◆ **Record extracts**:
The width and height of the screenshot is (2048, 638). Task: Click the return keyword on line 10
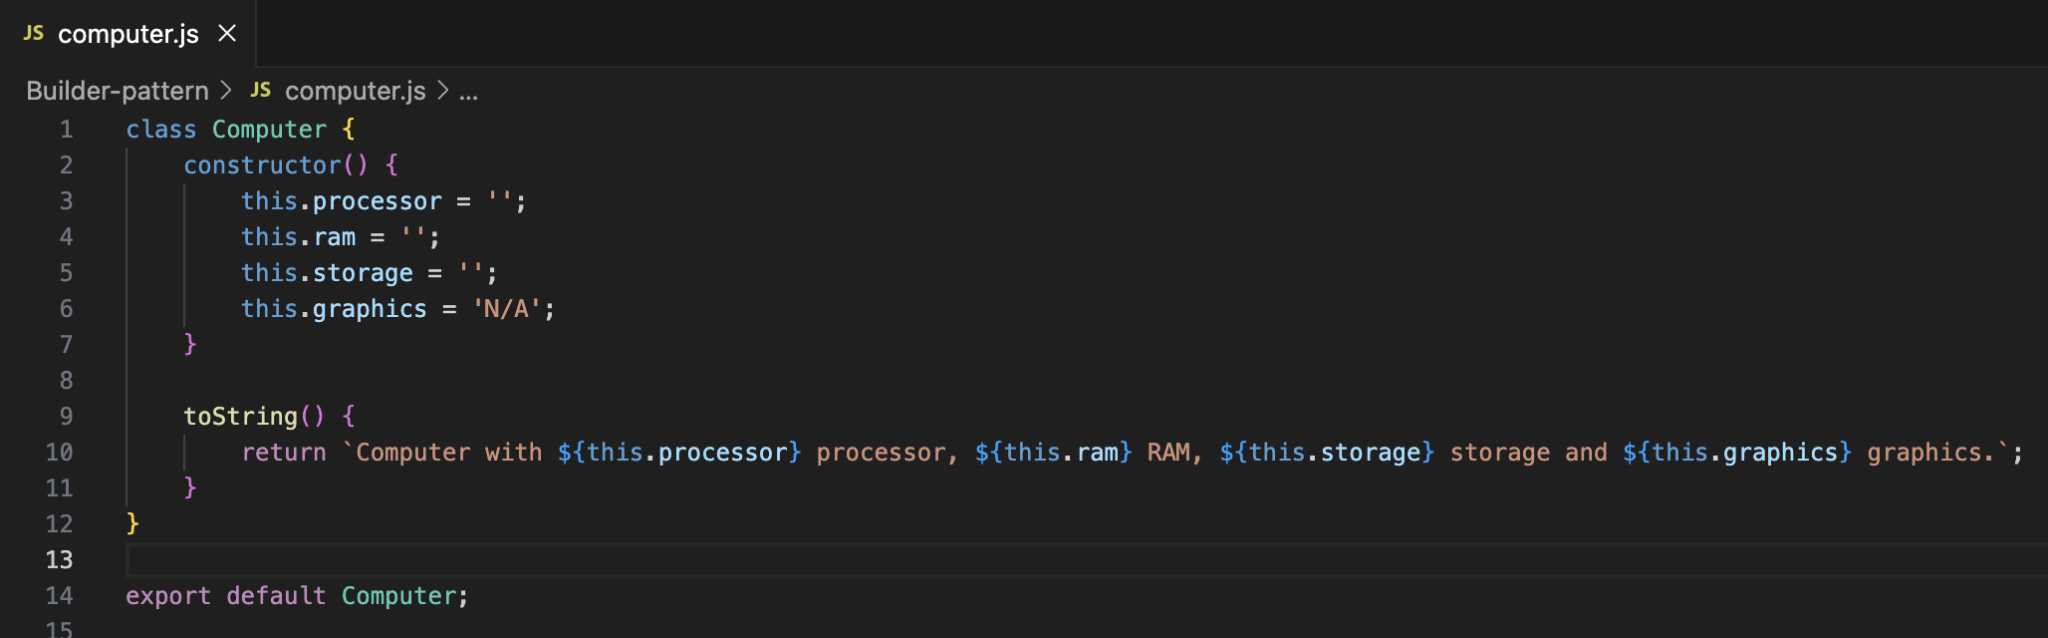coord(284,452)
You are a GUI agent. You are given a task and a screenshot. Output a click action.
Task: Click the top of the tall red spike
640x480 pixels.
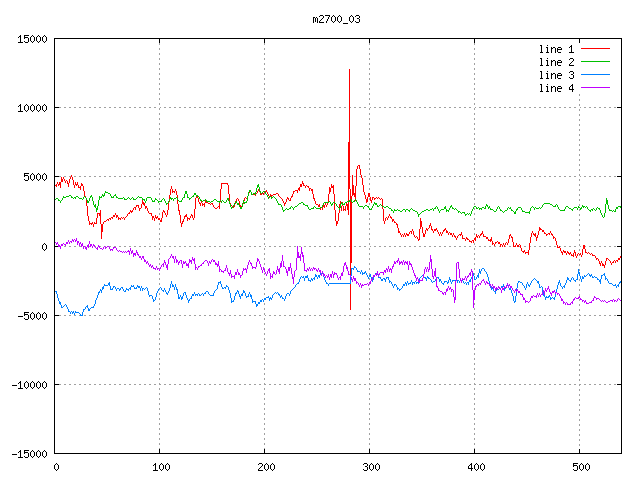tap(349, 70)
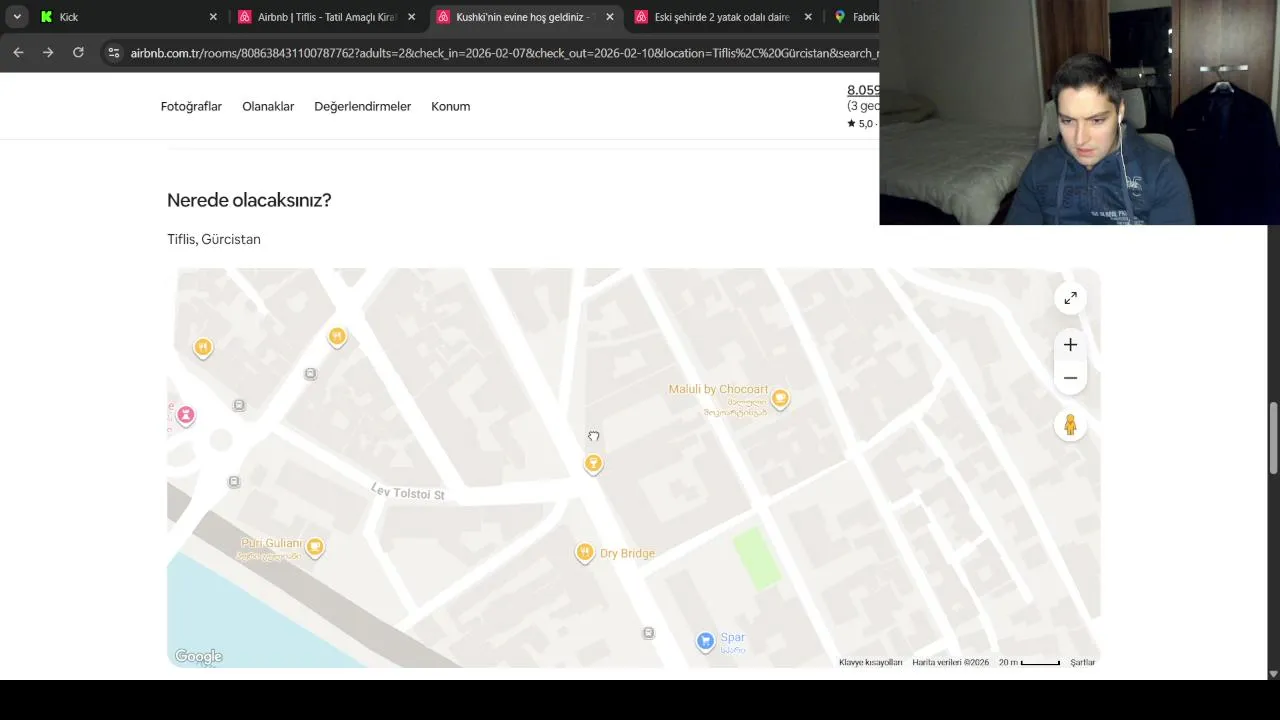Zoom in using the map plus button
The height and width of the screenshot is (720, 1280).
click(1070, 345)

◆ **Task**: Write out exactly the lines from the line that contains "You are a GUI" through the end of the material, including both ends. No pictures belong in the copy.

◆ **Expected output**:
You are a GUI agent. You are given a task and a screenshot. Output a click action.
Task: Click the top of the tall red spike
640x480 pixels.
tap(349, 70)
Zoom in using the map plus button
The height and width of the screenshot is (720, 1280).
click(1070, 345)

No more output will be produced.